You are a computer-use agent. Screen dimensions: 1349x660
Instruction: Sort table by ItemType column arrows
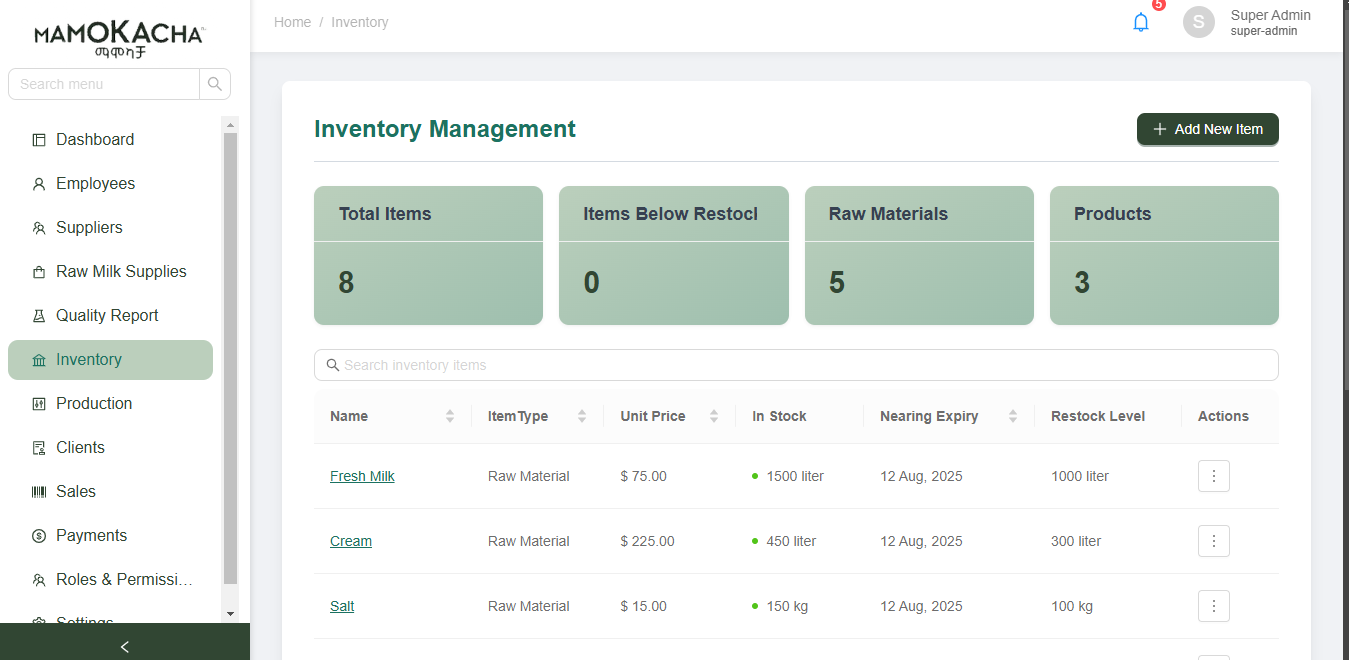pos(582,416)
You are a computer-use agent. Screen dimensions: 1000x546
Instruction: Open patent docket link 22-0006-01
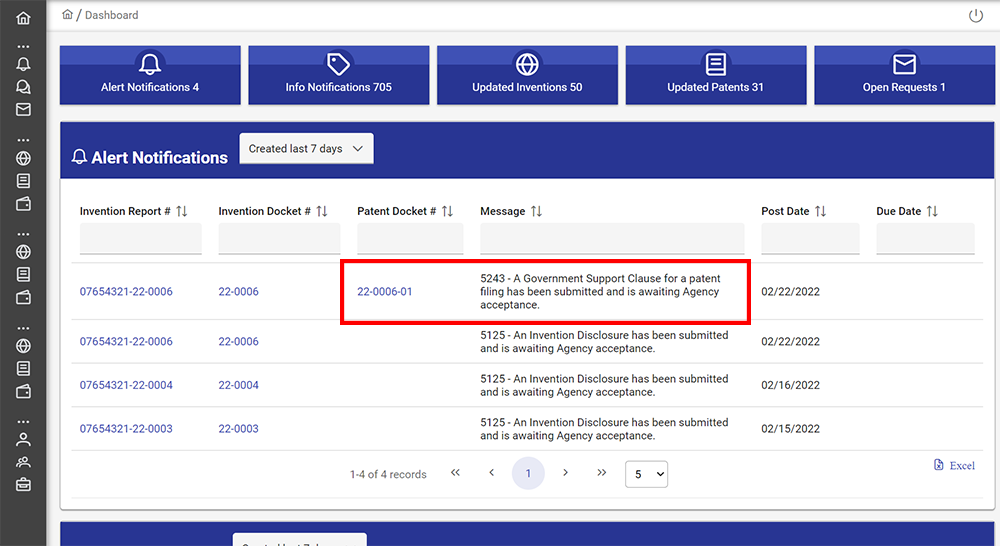[x=385, y=292]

----

Set the records down again exactly, and omit any picture in them.

SOLUTION FOR THIS TASK:
You are a computer-use agent. Screen dimensions: 1349x660
Instruction: Sort table by ItemType column arrows
pos(582,416)
You are a computer-use agent. Screen dimensions: 1000x546
Instruction: Open patent docket link 22-0006-01
[x=385, y=292]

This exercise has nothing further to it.